## DIRECTIONS
Beneath this task are records; print exactly the stretch of them from the line with "This screenshot has height=1080, width=498." through the line with "The height and width of the screenshot is (1369, 640).", both ends included.

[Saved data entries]
»»

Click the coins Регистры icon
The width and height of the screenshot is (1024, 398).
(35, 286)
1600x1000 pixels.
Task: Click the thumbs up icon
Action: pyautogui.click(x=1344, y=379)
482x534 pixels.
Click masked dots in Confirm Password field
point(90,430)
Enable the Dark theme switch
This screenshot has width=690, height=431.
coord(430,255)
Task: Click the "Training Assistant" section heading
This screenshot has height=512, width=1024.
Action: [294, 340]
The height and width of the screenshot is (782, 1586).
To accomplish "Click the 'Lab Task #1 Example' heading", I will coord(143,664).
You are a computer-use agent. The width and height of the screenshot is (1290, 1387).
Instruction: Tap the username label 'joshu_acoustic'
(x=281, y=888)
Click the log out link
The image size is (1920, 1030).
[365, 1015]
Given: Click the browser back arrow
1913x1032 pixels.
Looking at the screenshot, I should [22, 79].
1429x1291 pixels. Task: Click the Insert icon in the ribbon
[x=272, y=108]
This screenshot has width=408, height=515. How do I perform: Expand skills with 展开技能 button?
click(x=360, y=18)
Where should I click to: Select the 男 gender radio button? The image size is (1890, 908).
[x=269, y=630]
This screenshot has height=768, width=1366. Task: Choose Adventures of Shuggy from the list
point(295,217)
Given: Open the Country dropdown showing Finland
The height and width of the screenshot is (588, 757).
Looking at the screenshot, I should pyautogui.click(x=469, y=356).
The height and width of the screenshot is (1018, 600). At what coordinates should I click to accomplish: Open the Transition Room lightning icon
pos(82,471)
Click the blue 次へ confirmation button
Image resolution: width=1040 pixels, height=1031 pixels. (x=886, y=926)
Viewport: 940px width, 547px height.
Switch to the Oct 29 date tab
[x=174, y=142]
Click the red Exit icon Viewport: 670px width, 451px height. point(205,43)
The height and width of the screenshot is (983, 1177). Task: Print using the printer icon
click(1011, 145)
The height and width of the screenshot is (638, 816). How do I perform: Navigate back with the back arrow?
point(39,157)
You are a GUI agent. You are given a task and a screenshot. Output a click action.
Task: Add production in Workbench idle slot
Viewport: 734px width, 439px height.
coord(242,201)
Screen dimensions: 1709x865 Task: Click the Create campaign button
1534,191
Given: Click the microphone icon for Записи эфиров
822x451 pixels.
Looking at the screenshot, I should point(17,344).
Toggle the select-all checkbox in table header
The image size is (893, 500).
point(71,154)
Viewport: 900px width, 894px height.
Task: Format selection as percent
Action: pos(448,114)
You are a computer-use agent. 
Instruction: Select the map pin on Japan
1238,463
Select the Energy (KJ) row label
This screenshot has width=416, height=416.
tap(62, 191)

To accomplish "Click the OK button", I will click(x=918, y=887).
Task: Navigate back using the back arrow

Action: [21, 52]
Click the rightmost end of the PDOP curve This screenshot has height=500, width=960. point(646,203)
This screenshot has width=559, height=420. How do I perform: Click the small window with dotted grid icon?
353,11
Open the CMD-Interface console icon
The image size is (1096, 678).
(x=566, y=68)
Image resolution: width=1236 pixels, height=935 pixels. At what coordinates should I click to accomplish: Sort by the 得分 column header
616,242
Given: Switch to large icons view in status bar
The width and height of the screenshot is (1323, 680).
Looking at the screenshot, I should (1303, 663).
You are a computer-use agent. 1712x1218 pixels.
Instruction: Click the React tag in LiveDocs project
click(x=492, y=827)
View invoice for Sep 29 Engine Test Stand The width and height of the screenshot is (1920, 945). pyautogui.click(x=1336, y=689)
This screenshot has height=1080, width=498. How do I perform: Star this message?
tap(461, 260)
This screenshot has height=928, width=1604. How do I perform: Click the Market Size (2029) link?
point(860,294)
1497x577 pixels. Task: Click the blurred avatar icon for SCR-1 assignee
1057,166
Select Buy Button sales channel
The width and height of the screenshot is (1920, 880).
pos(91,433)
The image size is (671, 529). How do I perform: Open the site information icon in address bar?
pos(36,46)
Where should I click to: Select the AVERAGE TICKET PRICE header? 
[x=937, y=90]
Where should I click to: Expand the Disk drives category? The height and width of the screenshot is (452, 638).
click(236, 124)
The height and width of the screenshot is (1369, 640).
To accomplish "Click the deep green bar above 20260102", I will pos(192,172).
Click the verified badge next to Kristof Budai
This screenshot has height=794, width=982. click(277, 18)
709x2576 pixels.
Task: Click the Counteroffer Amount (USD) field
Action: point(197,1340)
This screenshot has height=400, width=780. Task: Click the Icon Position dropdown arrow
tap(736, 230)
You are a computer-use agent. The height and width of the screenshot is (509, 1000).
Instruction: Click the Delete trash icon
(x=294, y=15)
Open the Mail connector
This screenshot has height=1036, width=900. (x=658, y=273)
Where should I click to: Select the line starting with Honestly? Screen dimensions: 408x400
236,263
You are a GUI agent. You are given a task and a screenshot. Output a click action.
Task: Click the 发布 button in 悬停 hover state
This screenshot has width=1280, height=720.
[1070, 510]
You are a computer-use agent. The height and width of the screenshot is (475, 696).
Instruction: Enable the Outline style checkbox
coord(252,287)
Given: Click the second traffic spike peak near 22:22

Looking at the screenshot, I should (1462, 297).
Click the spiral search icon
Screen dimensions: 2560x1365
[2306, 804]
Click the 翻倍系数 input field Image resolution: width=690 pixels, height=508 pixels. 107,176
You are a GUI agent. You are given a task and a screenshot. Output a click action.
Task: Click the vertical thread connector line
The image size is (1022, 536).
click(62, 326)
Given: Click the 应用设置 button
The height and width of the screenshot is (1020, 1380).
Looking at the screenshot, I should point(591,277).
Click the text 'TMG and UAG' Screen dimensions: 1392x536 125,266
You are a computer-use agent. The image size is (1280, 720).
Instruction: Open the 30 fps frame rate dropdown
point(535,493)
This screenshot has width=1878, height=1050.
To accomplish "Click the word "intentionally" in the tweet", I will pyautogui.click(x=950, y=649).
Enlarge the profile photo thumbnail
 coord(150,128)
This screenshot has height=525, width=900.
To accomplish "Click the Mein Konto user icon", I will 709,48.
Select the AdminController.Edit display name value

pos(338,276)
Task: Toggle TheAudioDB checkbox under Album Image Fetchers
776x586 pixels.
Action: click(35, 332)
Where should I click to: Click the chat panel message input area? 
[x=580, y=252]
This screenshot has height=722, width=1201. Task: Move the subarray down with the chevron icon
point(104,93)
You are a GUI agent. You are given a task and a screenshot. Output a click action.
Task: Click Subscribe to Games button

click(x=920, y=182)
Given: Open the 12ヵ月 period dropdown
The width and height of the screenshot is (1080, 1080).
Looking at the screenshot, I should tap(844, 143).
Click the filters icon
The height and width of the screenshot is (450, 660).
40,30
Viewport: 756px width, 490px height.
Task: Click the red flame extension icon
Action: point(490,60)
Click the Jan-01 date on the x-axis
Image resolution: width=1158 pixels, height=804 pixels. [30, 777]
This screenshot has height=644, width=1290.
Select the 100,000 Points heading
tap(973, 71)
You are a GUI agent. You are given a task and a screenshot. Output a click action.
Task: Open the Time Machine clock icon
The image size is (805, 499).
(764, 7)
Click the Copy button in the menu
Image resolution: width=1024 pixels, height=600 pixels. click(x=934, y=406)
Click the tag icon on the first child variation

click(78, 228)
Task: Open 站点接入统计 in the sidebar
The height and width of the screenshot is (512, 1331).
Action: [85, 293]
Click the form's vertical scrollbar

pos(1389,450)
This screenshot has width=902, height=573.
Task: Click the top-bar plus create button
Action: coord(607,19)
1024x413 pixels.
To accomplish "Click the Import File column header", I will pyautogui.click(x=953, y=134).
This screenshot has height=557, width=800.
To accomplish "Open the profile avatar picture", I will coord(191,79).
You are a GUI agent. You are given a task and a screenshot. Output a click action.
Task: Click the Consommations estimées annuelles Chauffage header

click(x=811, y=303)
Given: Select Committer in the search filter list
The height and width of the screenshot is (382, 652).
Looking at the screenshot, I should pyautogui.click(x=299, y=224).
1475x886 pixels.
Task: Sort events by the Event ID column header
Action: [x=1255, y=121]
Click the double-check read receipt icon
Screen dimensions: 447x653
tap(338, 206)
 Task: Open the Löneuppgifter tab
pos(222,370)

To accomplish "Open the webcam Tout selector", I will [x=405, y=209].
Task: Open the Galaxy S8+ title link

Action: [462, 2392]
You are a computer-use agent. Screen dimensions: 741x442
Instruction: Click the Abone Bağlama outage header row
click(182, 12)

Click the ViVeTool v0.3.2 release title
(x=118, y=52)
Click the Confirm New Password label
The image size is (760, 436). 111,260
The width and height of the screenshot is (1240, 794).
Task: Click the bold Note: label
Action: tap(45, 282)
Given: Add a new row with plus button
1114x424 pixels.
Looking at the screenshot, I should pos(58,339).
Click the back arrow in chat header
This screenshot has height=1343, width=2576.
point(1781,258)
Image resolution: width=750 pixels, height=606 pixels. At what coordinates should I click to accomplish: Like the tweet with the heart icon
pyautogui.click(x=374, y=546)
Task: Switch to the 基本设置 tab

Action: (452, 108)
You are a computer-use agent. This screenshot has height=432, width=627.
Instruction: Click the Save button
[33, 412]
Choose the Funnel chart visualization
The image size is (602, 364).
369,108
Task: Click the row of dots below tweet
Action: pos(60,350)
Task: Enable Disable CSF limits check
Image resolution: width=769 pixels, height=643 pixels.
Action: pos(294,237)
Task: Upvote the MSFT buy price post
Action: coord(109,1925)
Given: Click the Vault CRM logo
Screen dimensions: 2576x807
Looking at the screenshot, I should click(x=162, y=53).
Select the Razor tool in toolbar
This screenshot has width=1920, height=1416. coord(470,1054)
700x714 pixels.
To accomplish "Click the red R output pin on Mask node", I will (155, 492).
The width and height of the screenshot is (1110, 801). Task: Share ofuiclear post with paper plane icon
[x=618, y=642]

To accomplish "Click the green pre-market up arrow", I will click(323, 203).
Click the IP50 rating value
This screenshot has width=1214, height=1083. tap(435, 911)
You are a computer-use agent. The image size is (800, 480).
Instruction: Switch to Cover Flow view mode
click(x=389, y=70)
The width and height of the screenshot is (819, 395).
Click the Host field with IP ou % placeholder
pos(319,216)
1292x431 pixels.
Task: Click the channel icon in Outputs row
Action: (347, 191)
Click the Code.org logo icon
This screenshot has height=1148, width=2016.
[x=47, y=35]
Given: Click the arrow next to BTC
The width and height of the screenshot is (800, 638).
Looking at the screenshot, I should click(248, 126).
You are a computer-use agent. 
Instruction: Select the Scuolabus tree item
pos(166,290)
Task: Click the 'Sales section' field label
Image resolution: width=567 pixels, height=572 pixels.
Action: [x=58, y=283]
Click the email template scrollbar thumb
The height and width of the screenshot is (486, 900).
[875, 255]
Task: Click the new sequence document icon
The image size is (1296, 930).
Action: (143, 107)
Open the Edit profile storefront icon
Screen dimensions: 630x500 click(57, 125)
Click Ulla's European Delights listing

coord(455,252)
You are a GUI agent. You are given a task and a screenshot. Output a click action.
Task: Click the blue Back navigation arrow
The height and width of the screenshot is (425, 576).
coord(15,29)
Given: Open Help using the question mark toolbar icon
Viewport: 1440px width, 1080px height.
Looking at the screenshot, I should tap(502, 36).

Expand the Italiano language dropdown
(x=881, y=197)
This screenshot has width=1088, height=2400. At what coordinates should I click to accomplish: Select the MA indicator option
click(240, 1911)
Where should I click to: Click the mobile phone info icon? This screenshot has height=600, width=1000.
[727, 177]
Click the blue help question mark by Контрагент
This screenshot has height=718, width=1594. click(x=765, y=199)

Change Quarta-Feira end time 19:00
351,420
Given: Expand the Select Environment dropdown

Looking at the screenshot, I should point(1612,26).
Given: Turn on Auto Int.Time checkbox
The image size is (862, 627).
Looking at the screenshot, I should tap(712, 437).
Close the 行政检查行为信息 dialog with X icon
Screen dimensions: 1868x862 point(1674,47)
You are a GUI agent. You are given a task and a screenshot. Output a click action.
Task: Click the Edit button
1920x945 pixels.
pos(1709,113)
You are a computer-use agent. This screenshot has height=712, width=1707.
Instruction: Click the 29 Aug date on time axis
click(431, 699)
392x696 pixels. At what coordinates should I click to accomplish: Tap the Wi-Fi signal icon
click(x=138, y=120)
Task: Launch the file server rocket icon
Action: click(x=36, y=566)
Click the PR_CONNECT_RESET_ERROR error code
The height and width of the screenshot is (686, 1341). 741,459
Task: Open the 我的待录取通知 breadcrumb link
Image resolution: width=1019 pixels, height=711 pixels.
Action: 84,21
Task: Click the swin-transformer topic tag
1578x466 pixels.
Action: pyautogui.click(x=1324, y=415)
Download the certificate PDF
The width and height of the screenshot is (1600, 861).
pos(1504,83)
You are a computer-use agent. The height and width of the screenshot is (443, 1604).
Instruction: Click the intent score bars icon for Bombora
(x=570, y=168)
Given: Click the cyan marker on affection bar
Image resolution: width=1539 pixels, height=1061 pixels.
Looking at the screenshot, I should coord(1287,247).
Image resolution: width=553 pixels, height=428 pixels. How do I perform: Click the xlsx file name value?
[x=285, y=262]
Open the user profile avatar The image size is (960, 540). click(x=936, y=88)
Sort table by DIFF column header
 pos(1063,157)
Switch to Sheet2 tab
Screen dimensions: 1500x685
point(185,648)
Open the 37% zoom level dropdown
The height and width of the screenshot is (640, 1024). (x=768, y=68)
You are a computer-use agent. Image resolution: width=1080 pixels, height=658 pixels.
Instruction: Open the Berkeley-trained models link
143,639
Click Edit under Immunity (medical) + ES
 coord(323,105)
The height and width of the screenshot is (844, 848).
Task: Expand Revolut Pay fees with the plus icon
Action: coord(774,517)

««

## SOLUTION TO THIS TASK
This screenshot has height=1080, width=498. How do I perform: Star this message?
tap(461, 260)
This screenshot has height=928, width=1604. How do I perform: Click the Market Size (2029) link?
point(860,294)
1497x577 pixels. Task: Click the blurred avatar icon for SCR-1 assignee
1057,166
Select Buy Button sales channel
The width and height of the screenshot is (1920, 880).
pos(91,433)
The image size is (671, 529). How do I perform: Open the site information icon in address bar?
pos(36,46)
Where should I click to: Select the AVERAGE TICKET PRICE header? 
[x=937, y=90]
Where should I click to: Expand the Disk drives category? The height and width of the screenshot is (452, 638).
click(236, 124)
The height and width of the screenshot is (1369, 640).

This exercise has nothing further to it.